Initially, I wanted to be a physiotherapist to Kobe Bryant, but literally 10 minutes before the close of university applications, I took everything off physiotherapy and went for marketing.
How did Guided happen?
I am fortunate throughout my career to have had great leadership … individuals that accelerated my career, in terms of mentorship.
I was on a mission to bring these individuals and C-levels to the forefront, because I want people to find and hear them … no one really understood what personal branding was, especially in this region.
I was at Emaar for a few years and saved up to start my own business. I have always had that entrepreneurial mindset, doing things on the side, personal training women, a spray tanning business, then I started Guided … two weeks before Covid hit.
I’m now under the umbrella of one of the top recruiting agencies here.
What is your spending outlook?
I am more conscious of saving, but I still spend. If I want something, I just learn to make more.
I don’t necessarily restrict myself, but I’m a lot more mature in my spends and don’t have credit cards.
I’m living on the Palm and our rent has gone up by Dh100,000, so we are going to move.
I would pay if it is worth the lifestyle and was reasonably priced — there is an emotional side to money, not just transactional, but that is stupid money.
I have learnt to diversify. Back home, I used to put it in high-interest savings accounts, but here I used to hoard cash and realised that is actually not a good thing, even though it got me through Covid.
Now I am looking at investing into property in Dubai and Australia.
I put travel at the forefront during my 20s, loving life; now I have hit my 30s, I am exploring property, shares.
I would like to have entered the property market earlier, but everyone says that.
What is your best investment?
Travel. That changed my mindset in terms of interpersonal skills and how I talk with people. It made me more patient, understand cultures.
Now I apply that in business; especially in this region, it is invaluable. I learnt to slow down, to enjoy my surroundings and to communicate better.
The other thing would be having my own business, taking that step into the unknown, even though there is a tactic behind it.
How do you see money?
It buys you freedom, because that is how the world operates, but at the same time it is not what makes me whole.
I always wanted to earn enough so I am able to support anyone that needs help. Enough to still be happy in my every day and be able to also give back.
I was earning a lot and then Covid hit. I had a dip that put me on the back seat a little, but also thinking: “That’s okay, I can do it again.”
It was a case of shuffling of priorities. I never felt less of a person, although money does give you confidence.

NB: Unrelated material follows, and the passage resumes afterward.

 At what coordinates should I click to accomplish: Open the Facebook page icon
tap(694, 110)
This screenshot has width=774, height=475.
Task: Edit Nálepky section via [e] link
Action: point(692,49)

Any big expenses on the horizon?
We are getting married in four months, doing a destination wedding in Bali as everyone else’s affordability is a big factor too and Dubai is expensive for people to travel into, especially now from Australia.
We looked at the numbers, the minimum we need to be putting away so that we are not in debt because we would like to clear the wedding costs prior.
I am definitely a lot smarter (with money). We can always be wiser, but it is an evolving thing.
Are you materialistic?
I value everything that I have but everything’s replaceable.
If I had an abundance of money right now, my first thing would be to buy airline tickets.
As you get older and earn more … I like to stay in nice hotels and eat in nice restaurants. Travel is a necessity, but for a lot of people it’s a luxury.
Where are you heading financially?
I have a retirement fund back home. I don’t necessarily need to stop working, have that need to put my feet up at a certain age; it is just finding balance.
I feel content, the job is always giving back, but I don’t want what I am doing to consume me. So, if I can find smarter, wiser ways of making money work for me, I am definitely interested.